Gemeint ist damit die sogenannte „internationale LGBT-Bewegung“ – eine nicht real existierende Organisation, die der Oberste Gerichtshof Russlands im November 2023 als „extremistisch“ einstufte. Menschenrechtsorganisationen wie Amnesty International kritisieren die Einstufung als Instrument, um LGBTQIA+-Personen und ihr Umfeld gezielt verfolgen zu können. Alle drei Angeklagten hatten auf nicht schuldig plädiert.
Clubbetreiber Vyacheslav Khasanov wurde zu sieben Jahren Haft und einer Geldstrafe von einer Million Rubel verurteilt. Clubmanagerin Diana Kamilyanova erhielt sechs Jahre und drei Monate, Art Director Alexander Klimov zwei Jahre und drei Monate.
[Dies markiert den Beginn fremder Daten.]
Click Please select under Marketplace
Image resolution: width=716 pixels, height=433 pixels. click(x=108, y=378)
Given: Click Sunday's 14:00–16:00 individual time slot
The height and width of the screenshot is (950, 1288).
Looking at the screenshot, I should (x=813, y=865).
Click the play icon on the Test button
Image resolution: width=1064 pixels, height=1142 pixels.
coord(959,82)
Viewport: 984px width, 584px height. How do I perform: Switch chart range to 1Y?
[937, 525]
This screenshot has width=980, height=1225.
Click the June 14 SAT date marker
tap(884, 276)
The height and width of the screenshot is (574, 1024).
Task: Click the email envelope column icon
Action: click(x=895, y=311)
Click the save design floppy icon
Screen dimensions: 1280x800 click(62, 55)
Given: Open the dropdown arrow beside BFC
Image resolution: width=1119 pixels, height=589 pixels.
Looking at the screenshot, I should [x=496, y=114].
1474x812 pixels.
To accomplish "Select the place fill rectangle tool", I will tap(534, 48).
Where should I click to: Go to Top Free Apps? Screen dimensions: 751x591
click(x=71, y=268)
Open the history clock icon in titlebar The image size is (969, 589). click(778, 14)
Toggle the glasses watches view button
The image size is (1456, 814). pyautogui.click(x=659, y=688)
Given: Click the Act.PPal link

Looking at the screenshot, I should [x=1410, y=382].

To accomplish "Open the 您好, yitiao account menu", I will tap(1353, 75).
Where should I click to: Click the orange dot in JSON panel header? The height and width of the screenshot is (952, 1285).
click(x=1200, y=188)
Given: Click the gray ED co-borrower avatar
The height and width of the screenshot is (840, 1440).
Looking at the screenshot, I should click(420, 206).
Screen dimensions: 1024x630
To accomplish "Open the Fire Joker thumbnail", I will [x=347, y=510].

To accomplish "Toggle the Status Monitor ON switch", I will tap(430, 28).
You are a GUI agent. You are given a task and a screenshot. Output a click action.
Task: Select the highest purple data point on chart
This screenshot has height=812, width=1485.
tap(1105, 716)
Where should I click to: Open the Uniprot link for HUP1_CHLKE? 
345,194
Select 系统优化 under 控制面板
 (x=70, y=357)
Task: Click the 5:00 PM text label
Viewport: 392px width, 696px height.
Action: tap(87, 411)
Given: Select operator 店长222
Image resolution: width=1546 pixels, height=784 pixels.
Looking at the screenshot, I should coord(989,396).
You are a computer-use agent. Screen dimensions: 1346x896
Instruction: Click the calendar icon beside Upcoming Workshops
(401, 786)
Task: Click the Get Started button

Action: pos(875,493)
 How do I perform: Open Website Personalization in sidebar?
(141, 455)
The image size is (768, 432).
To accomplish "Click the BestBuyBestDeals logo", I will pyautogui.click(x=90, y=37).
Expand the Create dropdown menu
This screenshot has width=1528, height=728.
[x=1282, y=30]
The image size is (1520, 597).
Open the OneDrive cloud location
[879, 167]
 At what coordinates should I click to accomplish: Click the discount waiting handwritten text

Der Club Pose war im März 2024 von der Polizei durchsucht worden. Berichten zufolge fanden dort Drag- und Parodie-Veranstaltungen statt. An der Kampagne gegen den Club waren auch die Nationalgarde und die ultrakonservative Gruppe „Russische Gemeinschaft von Orenburg“ beteiligt. Zeugen berichteten laut Mediazona, Besucher und Mitarbeiter seien bei der Razzia getreten und mit Elektroschockern angegriffen worden. Später tauchte online ein Video auf, in dem Drag-Performer offenbar gezwungen wurden, Namen und Adressen zu nennen.
Der Fall ist Teil einer verschärften Repressionswelle gegen queere Kultur und Nachtleben in Russland. Bereits zuvor war die Clubbetreiberin Tatiana Zorina in Chita unter ähnlichen Vorwürfen verurteilt worden. Ihre Strafe wurde laut Mediazona inzwischen auf sechs Jahre und zwei Monate erhöht.